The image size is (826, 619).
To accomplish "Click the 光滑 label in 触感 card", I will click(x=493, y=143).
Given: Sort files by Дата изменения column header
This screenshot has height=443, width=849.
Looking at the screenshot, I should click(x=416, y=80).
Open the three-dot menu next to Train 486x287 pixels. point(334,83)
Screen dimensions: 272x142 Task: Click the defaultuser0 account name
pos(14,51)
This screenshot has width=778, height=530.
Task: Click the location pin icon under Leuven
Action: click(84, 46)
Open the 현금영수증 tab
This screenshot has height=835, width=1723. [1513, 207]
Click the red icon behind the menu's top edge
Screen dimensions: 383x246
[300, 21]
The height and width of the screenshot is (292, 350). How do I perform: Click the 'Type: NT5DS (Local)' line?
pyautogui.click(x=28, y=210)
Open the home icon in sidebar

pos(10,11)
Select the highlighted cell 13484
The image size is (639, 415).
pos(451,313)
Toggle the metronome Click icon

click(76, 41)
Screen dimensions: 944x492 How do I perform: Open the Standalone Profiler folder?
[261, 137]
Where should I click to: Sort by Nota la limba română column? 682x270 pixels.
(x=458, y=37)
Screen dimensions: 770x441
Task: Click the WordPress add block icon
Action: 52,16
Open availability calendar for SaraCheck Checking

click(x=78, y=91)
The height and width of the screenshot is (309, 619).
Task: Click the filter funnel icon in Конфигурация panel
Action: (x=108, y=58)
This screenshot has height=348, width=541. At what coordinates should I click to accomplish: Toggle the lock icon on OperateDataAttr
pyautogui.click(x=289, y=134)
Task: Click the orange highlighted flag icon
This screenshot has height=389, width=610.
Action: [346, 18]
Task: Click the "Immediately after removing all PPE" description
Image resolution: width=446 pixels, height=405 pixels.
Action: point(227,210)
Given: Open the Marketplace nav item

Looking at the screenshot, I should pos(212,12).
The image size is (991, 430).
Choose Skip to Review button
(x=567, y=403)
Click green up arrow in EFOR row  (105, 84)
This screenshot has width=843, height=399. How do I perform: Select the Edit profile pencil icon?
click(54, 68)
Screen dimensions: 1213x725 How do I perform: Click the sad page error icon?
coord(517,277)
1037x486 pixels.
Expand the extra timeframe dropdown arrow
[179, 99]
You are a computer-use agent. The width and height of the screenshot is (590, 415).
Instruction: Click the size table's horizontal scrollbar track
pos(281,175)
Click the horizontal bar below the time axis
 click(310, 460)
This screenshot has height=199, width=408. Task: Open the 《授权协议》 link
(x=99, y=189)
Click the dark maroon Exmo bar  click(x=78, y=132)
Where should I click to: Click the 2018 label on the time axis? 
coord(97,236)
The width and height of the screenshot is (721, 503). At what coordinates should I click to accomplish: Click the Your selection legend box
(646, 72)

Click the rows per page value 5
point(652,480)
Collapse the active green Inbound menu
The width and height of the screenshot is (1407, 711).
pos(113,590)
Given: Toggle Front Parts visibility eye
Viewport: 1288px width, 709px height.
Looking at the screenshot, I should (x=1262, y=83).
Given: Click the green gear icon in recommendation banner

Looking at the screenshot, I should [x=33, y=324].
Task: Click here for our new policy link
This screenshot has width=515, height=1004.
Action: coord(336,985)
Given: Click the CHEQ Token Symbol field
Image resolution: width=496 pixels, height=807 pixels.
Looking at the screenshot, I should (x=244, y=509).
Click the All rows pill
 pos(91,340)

________________________

What you should do → Down to the last line, return the data above exactly.

Output for this task →
The image size is (826, 619).
To accomplish "Click the 光滑 label in 触感 card", I will click(x=493, y=143).
Given: Sort files by Дата изменения column header
This screenshot has height=443, width=849.
Looking at the screenshot, I should click(x=416, y=80).
Open the three-dot menu next to Train 486x287 pixels. point(334,83)
Screen dimensions: 272x142 Task: Click the defaultuser0 account name
pos(14,51)
This screenshot has width=778, height=530.
Task: Click the location pin icon under Leuven
Action: click(84, 46)
Open the 현금영수증 tab
This screenshot has height=835, width=1723. [1513, 207]
Click the red icon behind the menu's top edge
Screen dimensions: 383x246
[300, 21]
The height and width of the screenshot is (292, 350). How do I perform: Click the 'Type: NT5DS (Local)' line?
pyautogui.click(x=28, y=210)
Open the home icon in sidebar

pos(10,11)
Select the highlighted cell 13484
The image size is (639, 415).
pos(451,313)
Toggle the metronome Click icon

click(76, 41)
Screen dimensions: 944x492 How do I perform: Open the Standalone Profiler folder?
[261, 137]
Where should I click to: Sort by Nota la limba română column? 682x270 pixels.
(x=458, y=37)
Screen dimensions: 770x441
Task: Click the WordPress add block icon
Action: 52,16
Open availability calendar for SaraCheck Checking

click(x=78, y=91)
The height and width of the screenshot is (309, 619).
Task: Click the filter funnel icon in Конфигурация panel
Action: (x=108, y=58)
This screenshot has height=348, width=541. At what coordinates should I click to accomplish: Toggle the lock icon on OperateDataAttr
pyautogui.click(x=289, y=134)
Task: Click the orange highlighted flag icon
This screenshot has height=389, width=610.
Action: [346, 18]
Task: Click the "Immediately after removing all PPE" description
Image resolution: width=446 pixels, height=405 pixels.
Action: point(227,210)
Given: Open the Marketplace nav item

Looking at the screenshot, I should pos(212,12).
The image size is (991, 430).
Choose Skip to Review button
(x=567, y=403)
Click green up arrow in EFOR row  (105, 84)
This screenshot has width=843, height=399. How do I perform: Select the Edit profile pencil icon?
click(54, 68)
Screen dimensions: 1213x725 How do I perform: Click the sad page error icon?
coord(517,277)
1037x486 pixels.
Expand the extra timeframe dropdown arrow
[179, 99]
You are a computer-use agent. The width and height of the screenshot is (590, 415).
Instruction: Click the size table's horizontal scrollbar track
pos(281,175)
Click the horizontal bar below the time axis
 click(310, 460)
This screenshot has height=199, width=408. Task: Open the 《授权协议》 link
(x=99, y=189)
Click the dark maroon Exmo bar  click(x=78, y=132)
Where should I click to: Click the 2018 label on the time axis? 
coord(97,236)
The width and height of the screenshot is (721, 503). At what coordinates should I click to accomplish: Click the Your selection legend box
(646, 72)

Click the rows per page value 5
point(652,480)
Collapse the active green Inbound menu
The width and height of the screenshot is (1407, 711).
pos(113,590)
Given: Toggle Front Parts visibility eye
Viewport: 1288px width, 709px height.
Looking at the screenshot, I should (x=1262, y=83).
Given: Click the green gear icon in recommendation banner

Looking at the screenshot, I should [x=33, y=324].
Task: Click here for our new policy link
This screenshot has width=515, height=1004.
Action: coord(336,985)
Given: Click the CHEQ Token Symbol field
Image resolution: width=496 pixels, height=807 pixels.
Looking at the screenshot, I should (x=244, y=509).
Click the All rows pill
 pos(91,340)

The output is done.